Alt-right activist Jennifer Harrison could face assault charges in Bear Mace attack

Prosecutors have a message for AZ Patriots leader Jennifer Harrison: You’re not getting off so easily this time.

Harrison, an alt-right firebrand, did not face charges after dozing a young girl with bear mace during a Black Lives Matter protest in Phoenix in June 2020. Tempe police say that she had done it again on July 3.

Harrison, 45, was arrested on suspicion of dozing pro-choice protesters in a mass of bears near a 4th of July celebration in Tempe Beach Park and initially faced two misdemeanor charges. But on Monday, Tempe city prosecutors dropped those charges to make way for possible felony charges.

After a two-week investigation, it was determined that “Harrison’s actions in pepper spraying protesters merited consideration for felony charges,” according to a joint statement from the Tempe prosecutors’ office and the Department of Justice. Tempe font.

City prosecutors dropped the misdemeanor charges and referred the upgraded felony charges to the Maricopa County District Attorney’s Office for review Thursday.

“The submission is currently being reviewed by our office,” said county attorney spokeswoman Jennifer Liewer. Phoenix New Times tuesday.

Liewer could not share the specific charges considered by the bureau.

Police say people were protesting on Mill Avenue and University Drive on July 3 “when a subject deployed what appeared to be pepper spray from a vehicle towards members of the crowd.”

Several passers-by captured the incident on video.

At the time, the department had not named a person of interest. But after a slew of photos and videos of the attack surfaced on social media, Harrison admitted his role in the attack and turned himself in to Tempe police four days later on minor charges. aggression and disorderly conduct.

She was quickly released.

In a tweet posted on his account deleted sinceHarrison claimed she sprayed bear mace from the passenger window because a protester “clearly didn’t like Jennifer and was saying profanities about Jennifer.”

Harrison also claimed that the protester reached the window of her car, at which point “it was unclear what her intentions were” and that another protester “approached the vehicle with her arms raised in a startling motion to rushing at Jennifer through the open window”.

Eyewitness accounts and videos of the altercation do not support any of these claims.

Harrison’s boyfriend Michael Pavlock, who was driving the car, was not charged in the incident, according to court records.

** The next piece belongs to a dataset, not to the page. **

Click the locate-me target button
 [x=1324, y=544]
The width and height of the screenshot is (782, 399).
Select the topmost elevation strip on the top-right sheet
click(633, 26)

Pavlock accompanied Harrison on his vigilante antics on the southern frontier and around the valley.

Dismissing the charges at the city level allows county prosecutors to review the felony charges in the case. If the county attorney declines to pursue the enhanced charges, Tempe prosecutors will reconsider the prosecution of the misdemeanor charges in the incident.

Tempe has one year from the date of the incident to bring misdemeanor charges against the AZ Patriots figurehead, who harassed migrants at the US-Mexico border and rallied against government restrictions in response to the global pandemic.

AZ Patriots is an “anti-immigrant, anti-Muslim extremist group,” according to the Southern Poverty Law Center. Harrison made a name for himself for the organization with his guerrilla anti-protests, antagonizing protesters with opposing views and posting videos of the altercations on Facebook.

In 2019, with Harrison at the helm, the group snuck into Arizona Democratic Party headquarters in Phoenix claiming they were dropping off donations for asylum seekers. Instead, they left two bags of garbage apparently picked up along the border.

As a result, Facebook unpublished the group’s online page.

This prompted Harrison to join the Arizona Republican Party as a constituency committee member, later pretend to be a journalist in an attempt to infiltrate the Maricopa County Elections Department during the tabulation of ballots for the 2020 general election.

A month after the election, she was arrested on suspicion of impersonation after she used 45,000 reward points from her former father-in-law to book a hotel room in northern California to attend at a music festival.

She took a OK to avoid criminal charges.

Time will tell if she is lucky enough to dodge felony charges a second time.